Св. Иустин, призывая нас любить всех без исключения людей, отождествляет любовь и праведность. «Итак, если вся праведность разделяется на два вида: в отношении к Богу и людям, то кто, как говорит Писание, «любит Господа Бога всем сердцем и всею силою и ближнего, как самого себя», тот по истине праведен. А вы никогда не показывали доброго расположения и любви ни к Богу, ни к пророкам, ни к себе самим.»[137] Два вида праведности соответствуют двум видам любви: к Богу и к ближним. Тот, кто любит Бога и ближнего, того можно считать праведным. Если мы не любим Бога и своих ближних, то наша праведность не превосходит праведности иудеев, которые оказались «идолослужителями и убийцами праведников, так что возложили руки на Самого Христа»[138].
На наш взгляд, подобным соотнесением праведности и любви св. Иустин Философ подчеркивает такое качество любви, как святость. Не человек сам становится святым, но любовь, войдя в человека, постепенно освящает его и таким образом он становится праведником и при этом считает себя великим грешником.

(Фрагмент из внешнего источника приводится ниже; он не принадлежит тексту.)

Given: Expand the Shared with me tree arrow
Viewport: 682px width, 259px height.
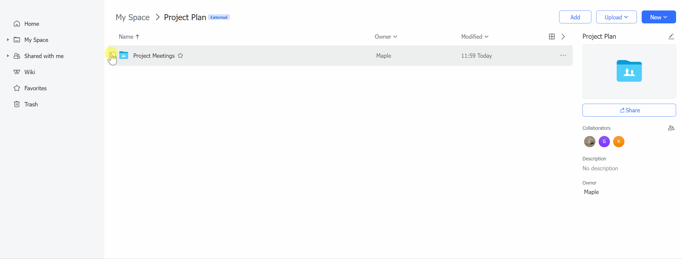Looking at the screenshot, I should click(x=8, y=56).
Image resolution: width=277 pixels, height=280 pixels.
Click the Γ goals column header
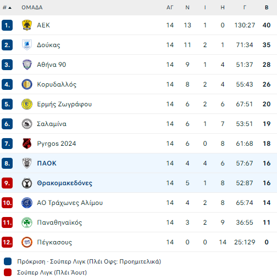(x=245, y=8)
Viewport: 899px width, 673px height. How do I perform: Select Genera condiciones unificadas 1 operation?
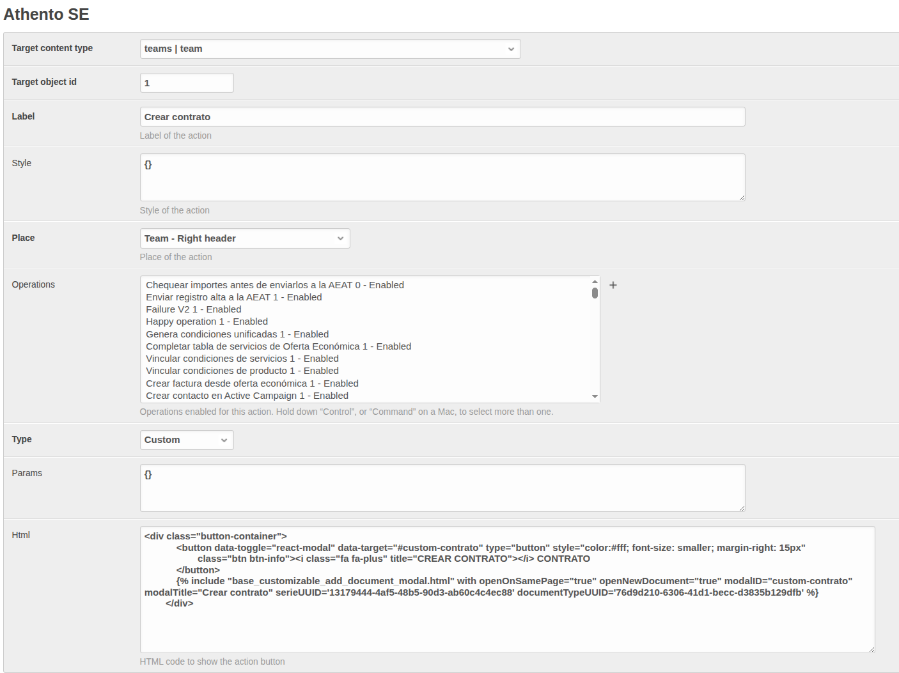(237, 334)
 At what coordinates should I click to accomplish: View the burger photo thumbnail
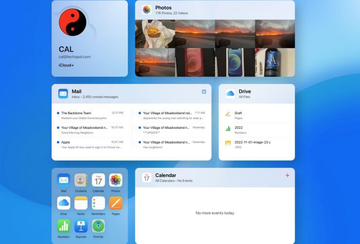point(155,33)
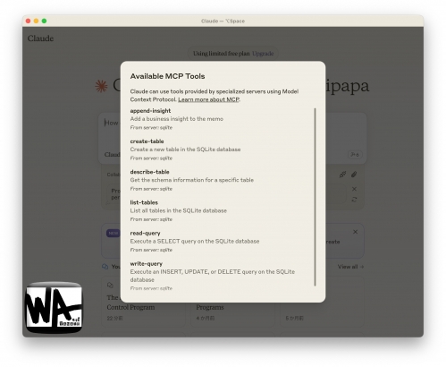Click the chat bubbles icon near recents
The image size is (446, 367).
(105, 267)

§ 5. Тертуллиан. Богословие жертвы, увенчанной любовью и посвященной Богу
Дальнейшее развитие учениео любви осуществляется у святых отцов и церковных писетелей III в. Одним из первых западных церковных писателей и разработчиком латинской богословской системы, обратившийся к вопросу о любви, был выдающийся христианский богослов Квинт Септимий Флорент Тертуллиан. Тертуллиан одним из первых в латинской патристике выявил место любви в христианской догматической и нравственной системе. Такие западные ученые, как Э. Эванс, Э. Осборн, Р. Канталамесса, А. Д’Алэ рассматривали учение о любви Тертуллиана в контексе всей его богословской системы.[139] Однако работы, посвященные богословию любви Тертуллиана, отсутствуют. Поэтому наш анализ тертуллиановского богословия любви будет посвящен ликвидации подобных «белых пятен» в рассматриваемой тематике.
После обращения в христианство Тертуллиан всю силу своего ораторского таланта направил на защиту христианского вероучения от нападок гностических и других еретических учений. Несмотря на то, что среди его трактатов не существует произведения, посвященного всецело любви, мы можем реконструировать его богословские представления о любви по ряду сочинений.

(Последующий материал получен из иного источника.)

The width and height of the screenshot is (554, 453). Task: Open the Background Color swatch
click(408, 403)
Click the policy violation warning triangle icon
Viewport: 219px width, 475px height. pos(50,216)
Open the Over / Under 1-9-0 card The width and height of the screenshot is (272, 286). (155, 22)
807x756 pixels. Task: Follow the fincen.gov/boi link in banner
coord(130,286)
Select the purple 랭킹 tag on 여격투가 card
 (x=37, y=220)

В сочинении «О покаянии» Тертуллиан пишет, что любовь в своей полноте присуща лишь Богу. Только Бог как Отец есть Полнота Любви. Он прост в своей любви. Любовь Бога Отца проста и при этом всеобъемлюща. Обращая наше внимание на евангельскую притчу о блудном сыне, Тертуллиан восклицает: «Кого нам нужно понимать под этим отцом? Разумеется, Бога, ибо нет другого такого Отца, столь полного любви.»[140] Где искать такую полноту любви, как не у Бога?

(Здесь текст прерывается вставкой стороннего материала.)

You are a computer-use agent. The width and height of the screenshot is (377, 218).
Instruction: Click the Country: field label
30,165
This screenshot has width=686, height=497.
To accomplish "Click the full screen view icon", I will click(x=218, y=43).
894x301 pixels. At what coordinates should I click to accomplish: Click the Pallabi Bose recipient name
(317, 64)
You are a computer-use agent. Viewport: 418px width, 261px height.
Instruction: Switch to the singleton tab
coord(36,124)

В центре его размышлений находится жертва Христова и наша жертва, добровольно приносимая Богу, который «ищет подобных поклонников. Мы – истинные поклонники и истинные жрецы, которые, молясь духом, в духе приносим молитву Богу, как подобающую и приятную Ему жертву, которую Он, конечно, искал и которую для Себя предвидел. Эту жертву, от всего сердца посвященную, верой упитанную, истиной очищенную, невинностью сохраненную, непорочностью чистую, любовью увенчанную, со множеством добрых дел, псалмами и гимнами, мы должны возносить на алтарь Божий, и все нам будет даровано от Бога»[141]. Жертва, увенчанная любовь – это и есть жертвенная любовь, ибо в жертве, в конкретных добрых делах есть осуществление любви к Богу и ближнему. Чистота любви, ее непорочность выступает условием и одновременно результатом этой жертвы, на которую способны лишь истинные христиане.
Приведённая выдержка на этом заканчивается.